鄒教授稱,對於無條件檢測HLA-B5801且經濟條件允許(每片售價20元)的痛風患者,它是一個很好的選擇。

痛風的預防用藥怎麼吃?

鄒教授指出,目前的高尿酸血症患者中,有80%未經規範預防用藥治療。由於用藥初期可出現小範圍的血尿酸波動,甚至誘發痛風發作,因此患者的依從性往往很不理想。

預防痛風,最常用的藥物就是秋水仙鹼。

秋水仙鹼的用藥方法:

開始降尿酸治療時,

?首選秋水仙鹼0.5mg,qd或bid;

?或小劑量萘普生250mg,bid;合用質子泵抑製劑;

?二線用藥:對於使用上述藥物無效者,可採用小劑量激素(潑尼松≤10mg/d)。

秋水仙鹼治療的三大危險因素:

?藥物相互作用:與細胞色素P450 3A4/P糖蛋白抑製劑(如比格雷抗真菌葯,大環內酯類抗生素,西咪替丁,地爾硫卓,環孢素等)聯合使用時,藥物劑量需減少(骨髓抑制風險);

?肝臟功能不全;

?腎臟功能衰竭:神經肌病風險。

因此,若存在上述危險因素,需降低藥物劑量或更換其他藥物治療。

合併腎臟疾病的痛風患者,秋水仙鹼的用法如下:

?CCr 35-49ml/min:秋水仙鹼 0.6mg,qd;

?CCr 10-34ml/min:秋水仙鹼 0.6mg,每2-3天1次;

?CCr <10ml/min:禁用。

降尿酸的目標值:

在2015EULAR關於痛風治療的推薦中引入了TTT(Treat to target)理念,並強調痛風是可以治癒的

推薦強調痛風的治療主要著重於以下兩方面:

(1)痛風發作的達標治療;

(2)高尿酸血症的達標治療:

①尿酸的目標值應持續低於360μmol/L。

②對於嚴重痛風(痛風石、慢性痛風關節炎,頻繁發作)者,目標值應低於300μmol/L,以有助於尿酸鹽晶體的快速溶解。

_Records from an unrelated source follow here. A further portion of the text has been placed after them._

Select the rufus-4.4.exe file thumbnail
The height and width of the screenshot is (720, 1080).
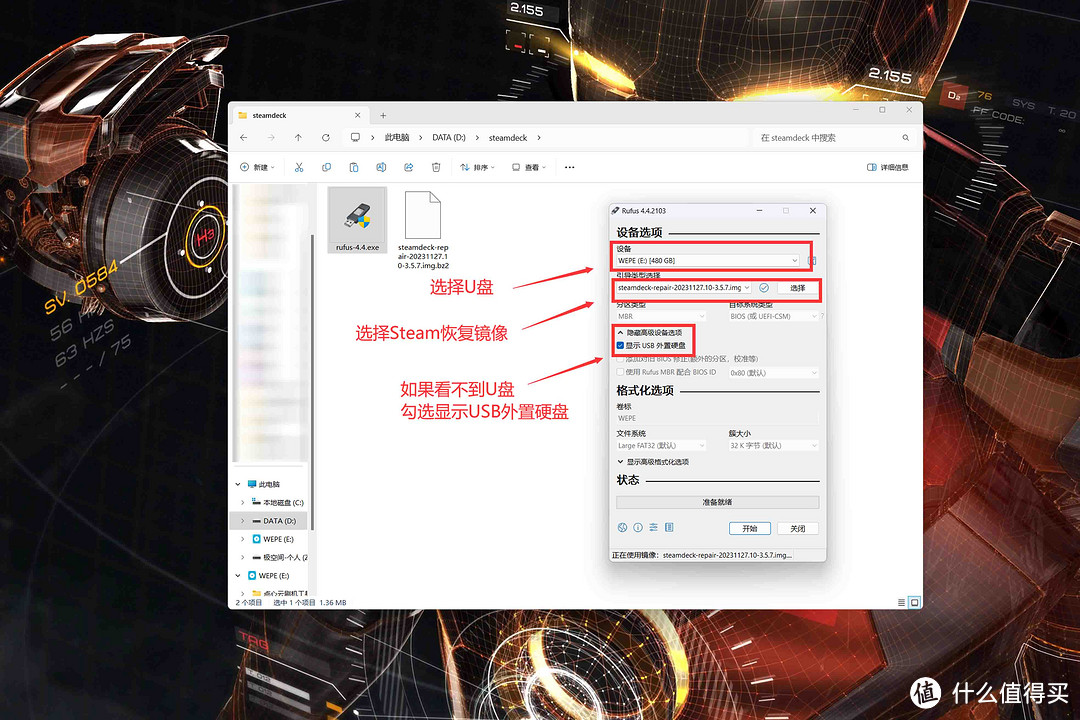[x=357, y=220]
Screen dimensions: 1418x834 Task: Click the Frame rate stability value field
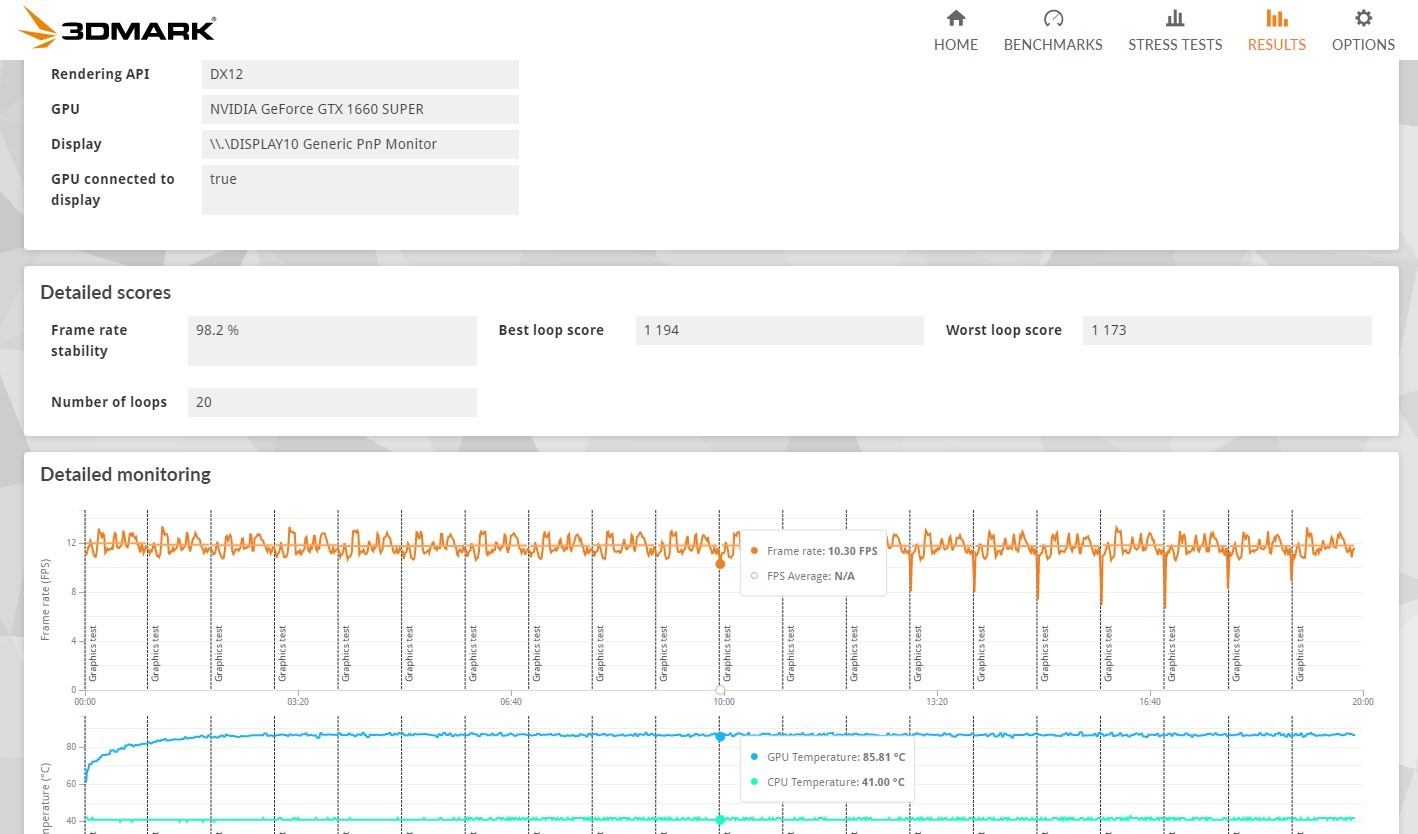(x=332, y=341)
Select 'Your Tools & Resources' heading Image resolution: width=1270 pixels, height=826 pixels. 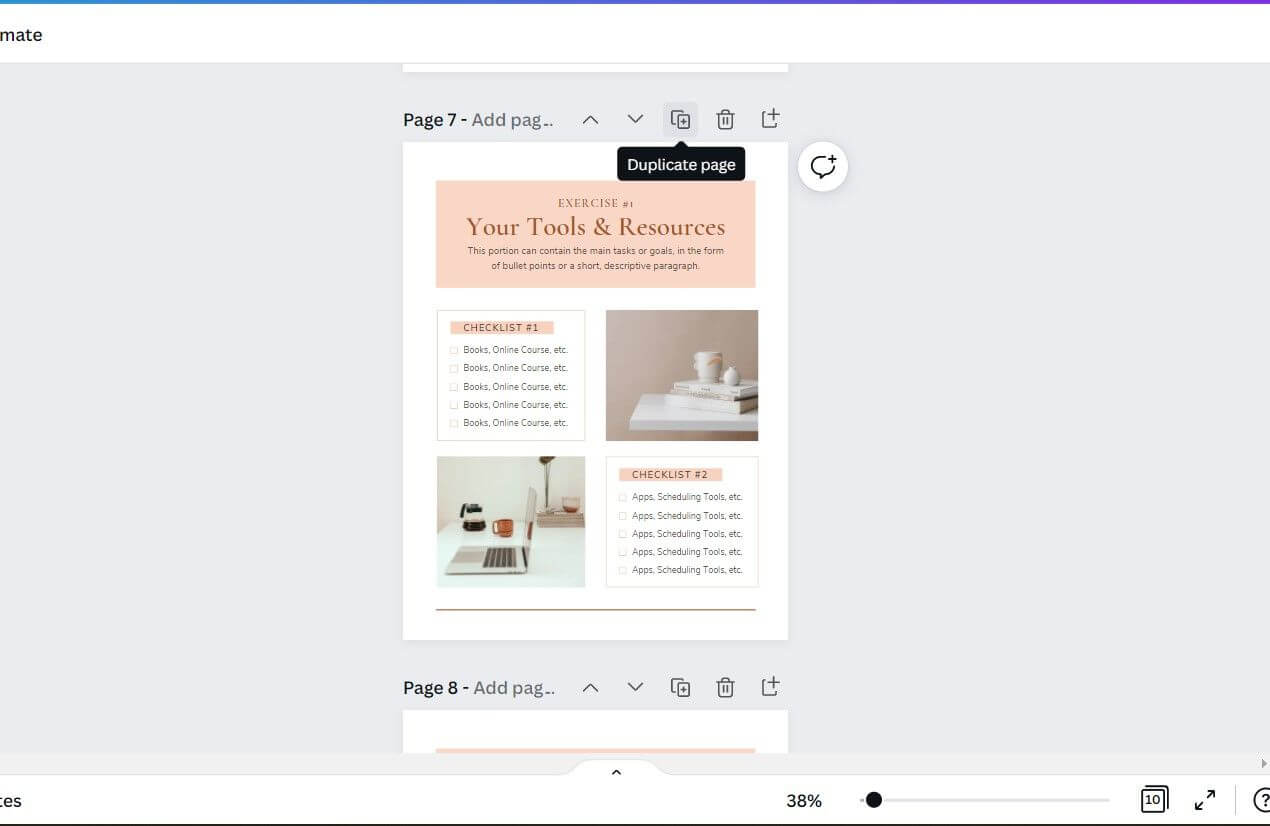point(595,227)
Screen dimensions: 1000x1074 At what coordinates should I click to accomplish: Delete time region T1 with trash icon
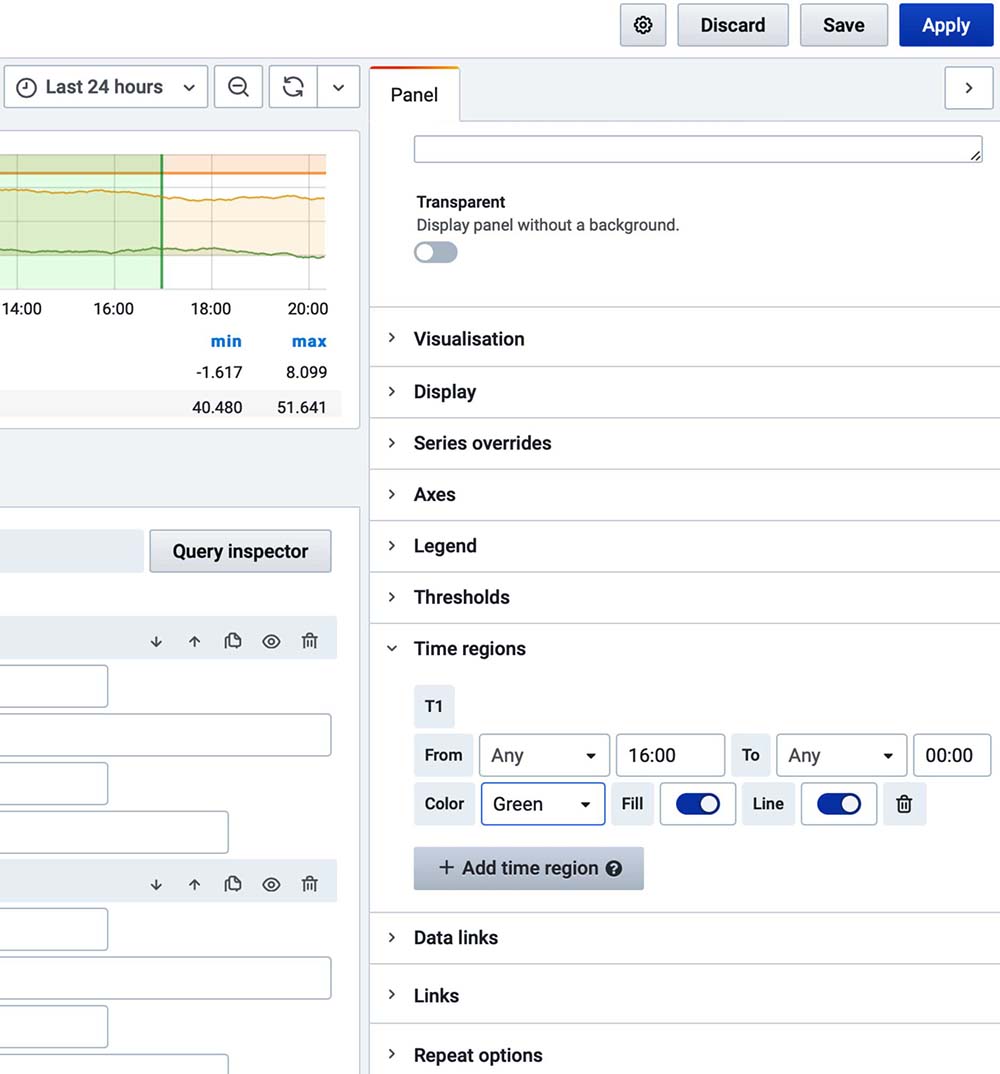pos(904,804)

值得注意的是,血尿酸因有抗氧化的作用,也不能一味的降得太低,不建議尿酸水平低於180μmol/L。

儘管目前對於痛風治療,各界仍然觀點不一。但鄒教授表示,能使患者有效地控制血尿酸,避免痛風發作才是治療的最終目的。因此,掌握診治標準,依不同情況合理用藥,才是醫生最應重視的。